Mitochondrial Oxidative Stress Impairs Energy Metabolism and Reduces Stress Resistance and Longevity of C. elegans

1Institute of Nutritional Sciences, Laboratory for Nutrition in Prevention and Therapy, Biomedical Research Center Seltersberg (BFS), Justus Liebig University Giessen, Schubertstrasse 81, 35392 Giessen, Germany
2Molecular Nutrition Research, Interdisciplinary Research Center, Justus Liebig University Giessen, Heinrich-Buff-Ring 26-32, 35392 Giessen, Germany
3Imaging Unit, Biomedical Research Center Seltersberg (BFS), Justus Liebig University Giessen, Schubertstrasse 81, 35392 Giessen, Germany

Correspondence should be addressed to Gunter P. Eckert; ed.nesseig-inu@trekce

Received 6 August 2019; Revised 8 October 2019; Accepted 22 October 2019; Published 15 November 2019

Academic Editor: Ravirajsinh Jadeja

Copyright © 2019 Benjamin Dilberger et al.
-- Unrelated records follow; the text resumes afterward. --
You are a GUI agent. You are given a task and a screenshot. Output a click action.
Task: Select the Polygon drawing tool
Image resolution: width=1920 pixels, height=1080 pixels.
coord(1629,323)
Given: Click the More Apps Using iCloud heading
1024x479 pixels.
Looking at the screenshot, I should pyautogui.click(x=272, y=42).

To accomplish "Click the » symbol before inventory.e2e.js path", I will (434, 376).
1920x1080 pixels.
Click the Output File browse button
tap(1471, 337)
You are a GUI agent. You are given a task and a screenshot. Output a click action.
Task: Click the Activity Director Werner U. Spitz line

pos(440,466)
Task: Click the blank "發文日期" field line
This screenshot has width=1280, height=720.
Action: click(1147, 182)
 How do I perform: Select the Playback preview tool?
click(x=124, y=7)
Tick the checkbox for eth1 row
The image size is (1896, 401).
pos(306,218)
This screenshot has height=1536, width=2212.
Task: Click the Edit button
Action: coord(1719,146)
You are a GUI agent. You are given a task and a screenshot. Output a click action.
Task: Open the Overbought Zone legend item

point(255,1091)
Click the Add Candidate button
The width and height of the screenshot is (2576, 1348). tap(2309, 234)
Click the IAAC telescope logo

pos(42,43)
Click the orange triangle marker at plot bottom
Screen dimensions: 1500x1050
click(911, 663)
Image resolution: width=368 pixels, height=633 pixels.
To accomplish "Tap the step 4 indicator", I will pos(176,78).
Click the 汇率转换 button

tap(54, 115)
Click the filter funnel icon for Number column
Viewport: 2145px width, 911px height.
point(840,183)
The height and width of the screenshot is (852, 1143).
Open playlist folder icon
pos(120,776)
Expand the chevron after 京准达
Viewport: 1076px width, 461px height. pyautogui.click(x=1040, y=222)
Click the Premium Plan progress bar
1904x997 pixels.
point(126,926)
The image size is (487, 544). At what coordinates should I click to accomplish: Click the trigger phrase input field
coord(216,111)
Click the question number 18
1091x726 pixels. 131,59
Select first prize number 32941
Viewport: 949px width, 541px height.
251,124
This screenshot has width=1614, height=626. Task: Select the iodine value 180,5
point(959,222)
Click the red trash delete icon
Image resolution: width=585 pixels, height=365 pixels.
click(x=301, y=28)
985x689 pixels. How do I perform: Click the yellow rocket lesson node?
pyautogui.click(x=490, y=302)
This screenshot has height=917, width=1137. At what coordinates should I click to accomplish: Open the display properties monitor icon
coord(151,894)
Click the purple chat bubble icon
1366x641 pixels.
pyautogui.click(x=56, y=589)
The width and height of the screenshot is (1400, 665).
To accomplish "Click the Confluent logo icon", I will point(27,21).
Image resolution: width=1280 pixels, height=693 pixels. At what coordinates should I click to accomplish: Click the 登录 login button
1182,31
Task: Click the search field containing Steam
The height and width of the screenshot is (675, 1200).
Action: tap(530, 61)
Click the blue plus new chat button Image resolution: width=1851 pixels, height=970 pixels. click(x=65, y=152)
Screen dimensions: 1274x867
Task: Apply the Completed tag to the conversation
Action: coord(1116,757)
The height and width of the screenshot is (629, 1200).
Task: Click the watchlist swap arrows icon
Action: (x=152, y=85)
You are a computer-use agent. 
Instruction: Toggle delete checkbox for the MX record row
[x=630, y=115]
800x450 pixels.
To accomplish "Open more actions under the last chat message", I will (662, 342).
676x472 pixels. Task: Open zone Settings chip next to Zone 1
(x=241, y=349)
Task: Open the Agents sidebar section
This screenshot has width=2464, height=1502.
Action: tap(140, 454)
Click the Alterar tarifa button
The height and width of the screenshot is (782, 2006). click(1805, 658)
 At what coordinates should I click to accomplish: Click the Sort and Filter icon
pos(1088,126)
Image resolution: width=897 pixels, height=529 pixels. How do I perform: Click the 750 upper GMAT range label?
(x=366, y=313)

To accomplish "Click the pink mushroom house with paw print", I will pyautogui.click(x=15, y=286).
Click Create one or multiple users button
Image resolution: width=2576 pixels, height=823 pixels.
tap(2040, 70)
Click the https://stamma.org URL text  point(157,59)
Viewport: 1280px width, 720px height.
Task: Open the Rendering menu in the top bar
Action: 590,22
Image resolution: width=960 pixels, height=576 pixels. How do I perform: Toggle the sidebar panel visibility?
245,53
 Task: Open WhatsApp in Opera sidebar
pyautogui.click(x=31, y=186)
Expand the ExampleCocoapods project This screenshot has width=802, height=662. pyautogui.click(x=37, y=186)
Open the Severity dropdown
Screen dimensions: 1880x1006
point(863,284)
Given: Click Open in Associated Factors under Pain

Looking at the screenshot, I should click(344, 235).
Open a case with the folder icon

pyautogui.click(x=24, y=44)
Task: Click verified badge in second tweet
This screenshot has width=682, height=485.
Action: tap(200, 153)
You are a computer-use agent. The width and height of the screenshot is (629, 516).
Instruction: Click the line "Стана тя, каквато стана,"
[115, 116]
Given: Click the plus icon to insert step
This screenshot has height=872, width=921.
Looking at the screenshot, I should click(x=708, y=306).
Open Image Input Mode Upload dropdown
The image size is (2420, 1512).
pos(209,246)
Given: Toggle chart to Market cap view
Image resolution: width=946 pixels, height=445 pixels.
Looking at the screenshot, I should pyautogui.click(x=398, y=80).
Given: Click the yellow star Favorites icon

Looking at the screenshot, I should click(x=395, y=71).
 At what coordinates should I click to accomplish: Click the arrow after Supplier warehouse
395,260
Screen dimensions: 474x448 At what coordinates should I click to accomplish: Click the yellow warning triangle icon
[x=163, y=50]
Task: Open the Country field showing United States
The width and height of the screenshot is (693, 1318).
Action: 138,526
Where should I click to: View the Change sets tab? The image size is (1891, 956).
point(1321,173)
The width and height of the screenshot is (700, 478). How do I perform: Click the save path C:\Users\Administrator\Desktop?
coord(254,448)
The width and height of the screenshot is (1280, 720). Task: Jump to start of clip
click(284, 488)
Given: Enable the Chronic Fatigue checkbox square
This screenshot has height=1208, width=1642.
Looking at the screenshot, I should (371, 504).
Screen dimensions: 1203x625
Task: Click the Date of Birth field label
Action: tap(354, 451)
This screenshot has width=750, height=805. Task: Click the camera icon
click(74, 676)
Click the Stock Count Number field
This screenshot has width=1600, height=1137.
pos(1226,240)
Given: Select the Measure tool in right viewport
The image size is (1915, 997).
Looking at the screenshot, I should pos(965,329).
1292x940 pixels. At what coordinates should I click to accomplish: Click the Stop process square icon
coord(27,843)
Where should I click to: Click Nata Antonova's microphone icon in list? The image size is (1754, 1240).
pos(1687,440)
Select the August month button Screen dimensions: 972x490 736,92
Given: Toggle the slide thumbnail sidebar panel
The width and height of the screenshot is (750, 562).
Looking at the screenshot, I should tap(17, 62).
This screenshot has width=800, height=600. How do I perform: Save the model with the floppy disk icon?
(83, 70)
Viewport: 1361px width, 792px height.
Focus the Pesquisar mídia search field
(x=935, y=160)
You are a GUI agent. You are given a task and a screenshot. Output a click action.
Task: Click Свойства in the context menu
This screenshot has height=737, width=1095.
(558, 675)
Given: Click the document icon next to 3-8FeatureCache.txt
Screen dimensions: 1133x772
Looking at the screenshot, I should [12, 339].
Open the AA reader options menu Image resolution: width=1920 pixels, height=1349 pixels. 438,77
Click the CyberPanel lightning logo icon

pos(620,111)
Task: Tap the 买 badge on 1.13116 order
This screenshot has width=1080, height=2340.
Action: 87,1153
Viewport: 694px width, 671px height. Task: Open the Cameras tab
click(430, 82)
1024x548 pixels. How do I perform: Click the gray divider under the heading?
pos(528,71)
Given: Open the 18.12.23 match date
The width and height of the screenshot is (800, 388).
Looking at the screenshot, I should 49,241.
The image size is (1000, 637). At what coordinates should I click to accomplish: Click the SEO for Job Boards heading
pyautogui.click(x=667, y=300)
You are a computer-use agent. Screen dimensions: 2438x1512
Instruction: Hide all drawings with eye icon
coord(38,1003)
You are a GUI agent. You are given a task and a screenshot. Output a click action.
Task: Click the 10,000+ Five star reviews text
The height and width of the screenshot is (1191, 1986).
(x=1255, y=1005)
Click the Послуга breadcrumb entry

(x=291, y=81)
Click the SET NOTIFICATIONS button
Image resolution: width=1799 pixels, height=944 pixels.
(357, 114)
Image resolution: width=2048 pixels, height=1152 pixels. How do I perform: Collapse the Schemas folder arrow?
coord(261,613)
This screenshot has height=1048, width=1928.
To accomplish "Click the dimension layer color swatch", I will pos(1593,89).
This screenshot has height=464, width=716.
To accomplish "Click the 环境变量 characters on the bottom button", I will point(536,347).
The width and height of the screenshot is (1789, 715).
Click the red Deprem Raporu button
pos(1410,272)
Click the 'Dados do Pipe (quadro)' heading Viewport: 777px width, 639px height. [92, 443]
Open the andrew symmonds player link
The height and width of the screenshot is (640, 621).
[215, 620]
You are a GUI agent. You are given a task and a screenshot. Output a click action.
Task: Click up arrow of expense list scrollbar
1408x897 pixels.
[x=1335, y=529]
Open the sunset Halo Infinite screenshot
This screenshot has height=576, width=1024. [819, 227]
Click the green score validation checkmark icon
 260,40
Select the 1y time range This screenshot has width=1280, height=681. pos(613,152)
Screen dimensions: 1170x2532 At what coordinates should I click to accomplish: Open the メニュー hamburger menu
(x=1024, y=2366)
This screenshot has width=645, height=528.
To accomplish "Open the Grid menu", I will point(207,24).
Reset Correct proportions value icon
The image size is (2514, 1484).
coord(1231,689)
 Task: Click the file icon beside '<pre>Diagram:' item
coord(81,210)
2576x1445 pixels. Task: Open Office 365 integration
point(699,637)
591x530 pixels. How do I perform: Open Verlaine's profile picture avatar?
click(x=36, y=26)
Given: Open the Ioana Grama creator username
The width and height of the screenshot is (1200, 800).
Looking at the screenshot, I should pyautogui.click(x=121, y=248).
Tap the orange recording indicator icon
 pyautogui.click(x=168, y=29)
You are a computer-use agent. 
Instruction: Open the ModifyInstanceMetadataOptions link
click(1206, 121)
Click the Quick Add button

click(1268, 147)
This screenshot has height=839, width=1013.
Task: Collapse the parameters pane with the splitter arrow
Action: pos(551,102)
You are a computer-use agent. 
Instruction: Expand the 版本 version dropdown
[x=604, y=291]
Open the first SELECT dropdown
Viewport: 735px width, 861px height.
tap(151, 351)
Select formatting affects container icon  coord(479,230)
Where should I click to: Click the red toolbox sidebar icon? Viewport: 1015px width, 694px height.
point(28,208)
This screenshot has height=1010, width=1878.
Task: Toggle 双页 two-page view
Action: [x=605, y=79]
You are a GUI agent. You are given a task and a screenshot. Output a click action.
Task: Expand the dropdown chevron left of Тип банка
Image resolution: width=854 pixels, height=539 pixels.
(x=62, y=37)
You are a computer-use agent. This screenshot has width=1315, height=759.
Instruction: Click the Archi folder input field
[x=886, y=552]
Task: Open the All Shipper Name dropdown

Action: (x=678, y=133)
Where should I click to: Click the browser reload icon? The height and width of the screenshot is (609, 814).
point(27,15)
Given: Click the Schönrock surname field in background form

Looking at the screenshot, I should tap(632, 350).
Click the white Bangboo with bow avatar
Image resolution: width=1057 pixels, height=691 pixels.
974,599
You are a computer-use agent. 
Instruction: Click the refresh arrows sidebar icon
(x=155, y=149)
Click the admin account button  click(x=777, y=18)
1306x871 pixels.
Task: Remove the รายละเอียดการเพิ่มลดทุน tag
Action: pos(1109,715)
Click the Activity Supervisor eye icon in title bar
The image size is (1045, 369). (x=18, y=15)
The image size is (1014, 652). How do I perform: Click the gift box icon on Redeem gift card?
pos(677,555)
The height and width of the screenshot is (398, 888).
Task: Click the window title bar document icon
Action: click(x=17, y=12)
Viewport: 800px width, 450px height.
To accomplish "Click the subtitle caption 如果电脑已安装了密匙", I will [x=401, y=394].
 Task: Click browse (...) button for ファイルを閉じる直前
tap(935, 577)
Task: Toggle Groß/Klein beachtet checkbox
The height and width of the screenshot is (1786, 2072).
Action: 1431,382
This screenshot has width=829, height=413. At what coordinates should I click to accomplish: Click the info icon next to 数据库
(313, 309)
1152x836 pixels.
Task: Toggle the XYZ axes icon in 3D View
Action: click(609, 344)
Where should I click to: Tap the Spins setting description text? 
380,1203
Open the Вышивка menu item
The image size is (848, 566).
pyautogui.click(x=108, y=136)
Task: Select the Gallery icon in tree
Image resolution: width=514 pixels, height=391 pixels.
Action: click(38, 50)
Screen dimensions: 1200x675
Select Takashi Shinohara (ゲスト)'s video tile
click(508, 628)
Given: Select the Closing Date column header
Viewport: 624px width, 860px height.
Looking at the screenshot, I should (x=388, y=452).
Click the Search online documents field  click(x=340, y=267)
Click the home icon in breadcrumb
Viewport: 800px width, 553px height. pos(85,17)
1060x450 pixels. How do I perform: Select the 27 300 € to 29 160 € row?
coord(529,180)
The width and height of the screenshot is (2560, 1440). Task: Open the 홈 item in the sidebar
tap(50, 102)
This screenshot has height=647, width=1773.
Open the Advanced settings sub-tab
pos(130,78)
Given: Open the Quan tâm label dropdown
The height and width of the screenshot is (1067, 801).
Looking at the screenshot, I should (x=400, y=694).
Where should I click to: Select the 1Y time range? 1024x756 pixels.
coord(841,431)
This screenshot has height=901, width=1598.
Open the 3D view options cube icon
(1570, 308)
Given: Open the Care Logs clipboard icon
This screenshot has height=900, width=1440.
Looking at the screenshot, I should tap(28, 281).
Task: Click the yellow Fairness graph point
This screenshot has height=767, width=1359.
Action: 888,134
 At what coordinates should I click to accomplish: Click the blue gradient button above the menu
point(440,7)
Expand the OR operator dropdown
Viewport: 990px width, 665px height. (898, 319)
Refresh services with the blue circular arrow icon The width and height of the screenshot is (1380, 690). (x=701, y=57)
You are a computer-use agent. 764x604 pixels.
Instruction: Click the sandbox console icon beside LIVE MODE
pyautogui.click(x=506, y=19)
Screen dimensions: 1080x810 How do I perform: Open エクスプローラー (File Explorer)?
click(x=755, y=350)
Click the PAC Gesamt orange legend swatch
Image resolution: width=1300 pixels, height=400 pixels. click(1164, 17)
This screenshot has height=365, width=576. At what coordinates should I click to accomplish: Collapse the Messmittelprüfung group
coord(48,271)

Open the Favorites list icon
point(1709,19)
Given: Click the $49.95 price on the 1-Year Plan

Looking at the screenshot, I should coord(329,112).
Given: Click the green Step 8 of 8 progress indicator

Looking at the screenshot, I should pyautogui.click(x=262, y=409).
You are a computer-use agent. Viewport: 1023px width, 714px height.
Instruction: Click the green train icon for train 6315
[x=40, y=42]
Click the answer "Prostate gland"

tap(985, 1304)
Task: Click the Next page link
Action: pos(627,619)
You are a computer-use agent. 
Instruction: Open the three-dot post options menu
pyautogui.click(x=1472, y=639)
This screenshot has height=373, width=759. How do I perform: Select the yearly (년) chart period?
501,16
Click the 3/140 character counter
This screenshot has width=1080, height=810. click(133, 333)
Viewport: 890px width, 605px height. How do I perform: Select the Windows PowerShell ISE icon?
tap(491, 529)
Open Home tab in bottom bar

This is an open access article distributed under the Creative Commons Attribution License, which permits unrestricted use, distribution, and reproduction in any medium, provided the original work is properly cited.

Abstract

Introduction. Mitochondria supply cellular energy and are key regulators of intrinsic cell death and consequently affect longevity. The nematode Caenorhabditis elegans is frequently used for lifespan assays. Using paraquat (PQ) as a generator of reactive oxygen species, we here describe its effects on the acceleration of aging and the associated dysfunctions at the level of mitochondria. Methods. Nematodes were incubated with various concentrations of paraquat in a heat-stress resistance assay (37°C) using nucleic staining. The most effective concentration was validated under physiological conditions, and chemotaxis was assayed. Mitochondrial membrane potential (ΔΨm) was measured using rhodamine 123, and activity of respiratory chain complexes determined using a Clark-type electrode in isolated mitochondria. Energetic metabolites in the form of pyruvate, lactate, and ATP were determined using commercial kits. Mitochondrial integrity and structure was investigated using transmission electron microscopy. Live imaging after staining with fluorescent dyes was used to measure mitochondrial and cytosolic ROS. Expression of longevity- and mitogenesis-related genes were evaluated using qRT-PCR. Results. PQ (5 mM) significantly increased ROS formation in nematodes and reduced the chemotaxis, the physiological lifespan, and the survival in assays for heat-stress resistance. The number of fragmented mitochondria significantly increased. The ∆Ψm, the activities of complexes I-IV of the mitochondrial respiratory chain, and the levels of pyruvate and lactate were significantly reduced, whereas ATP production was not affected. Transcript levels of genetic marker genes, atfs-1, atp-2, skn-1, and sir-2.1, were significantly upregulated after PQ incubation, which implicates a close connection between mitochondrial dysfunction and oxidative stress response. Expression levels of aak-2 and daf-16 were unchanged. Conclusion. Using paraquat as a stressor, we here describe the association of oxidative stress, restricted energy metabolism, and reduced stress resistance and longevity in the nematode Caenorhabditis elegans making it a readily accessible in vivo model for mitochondrial dysfunction.